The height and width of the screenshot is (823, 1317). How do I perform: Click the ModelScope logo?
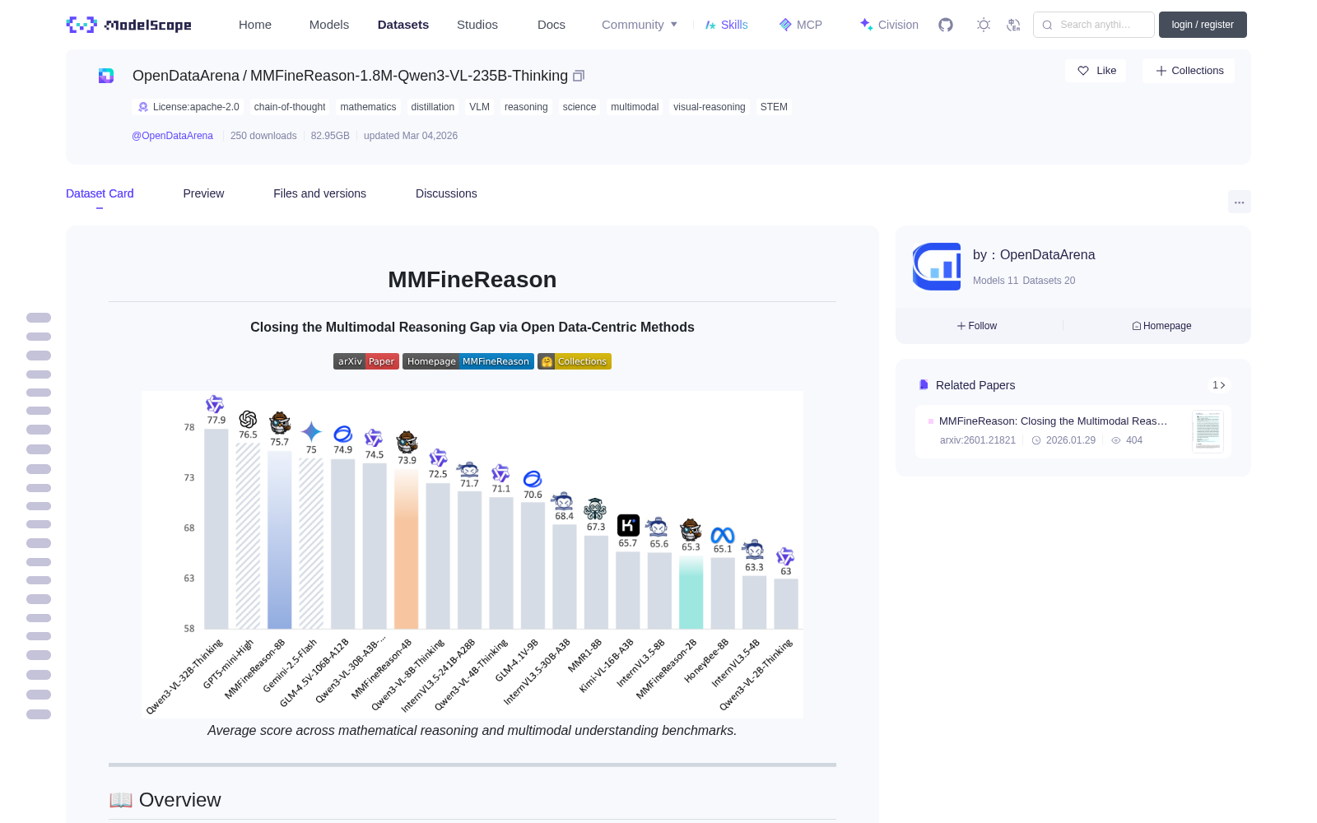pyautogui.click(x=129, y=25)
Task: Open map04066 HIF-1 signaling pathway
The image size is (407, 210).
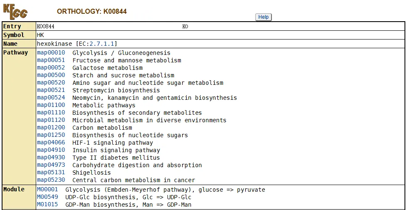Action: (51, 143)
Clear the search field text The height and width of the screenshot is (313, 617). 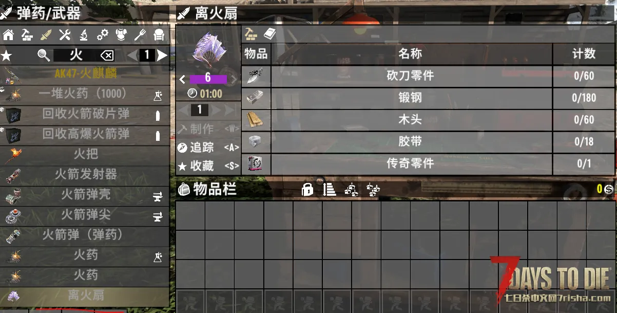pyautogui.click(x=107, y=55)
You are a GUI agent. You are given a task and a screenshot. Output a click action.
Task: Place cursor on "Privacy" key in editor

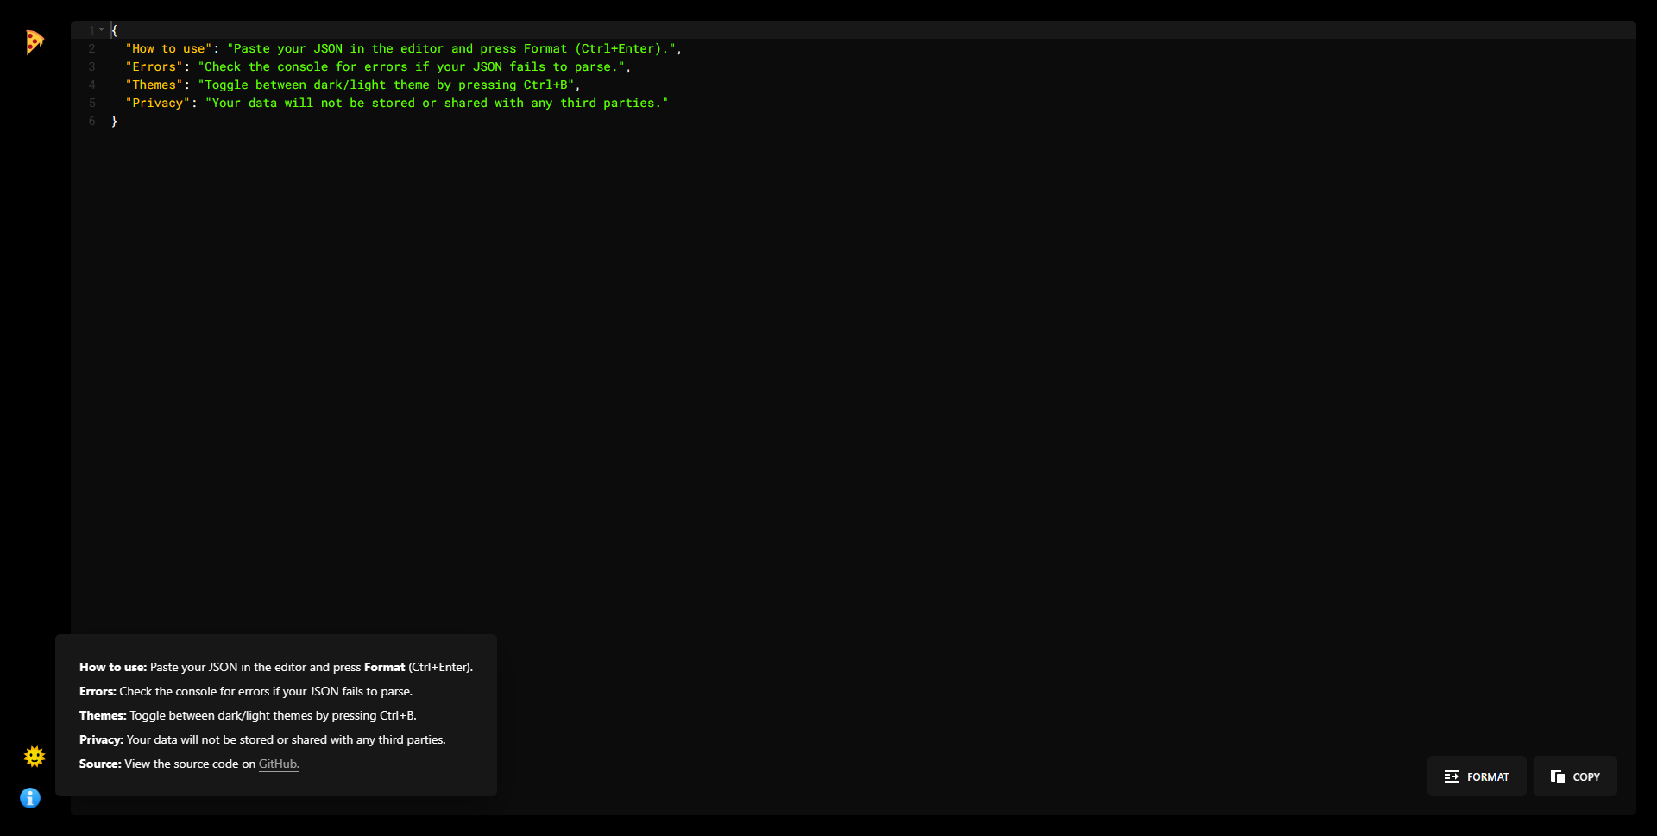click(x=158, y=103)
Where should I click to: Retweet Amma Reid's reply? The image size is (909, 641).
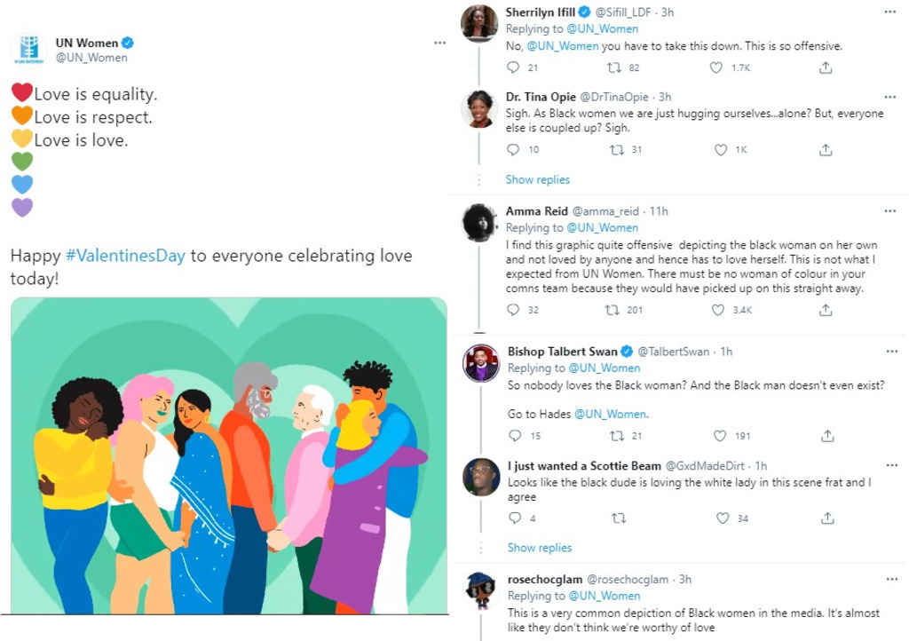point(613,310)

════════════════

▶ **Aim of the task**:
Starting at the line that contains "You are a GUI" and ending at the last line of the records, rewrite those lines with "editor" renamed to "document" and everything else left as it is. Leave the pictures out of your answer.

▶ **Written answer**:
You are a GUI agent. You are given a task and a screenshot. Output a click action.
Task: Place cursor on "Privacy" key in document

click(x=158, y=103)
Where should I click to: Retweet Amma Reid's reply? The image size is (909, 641).
point(613,310)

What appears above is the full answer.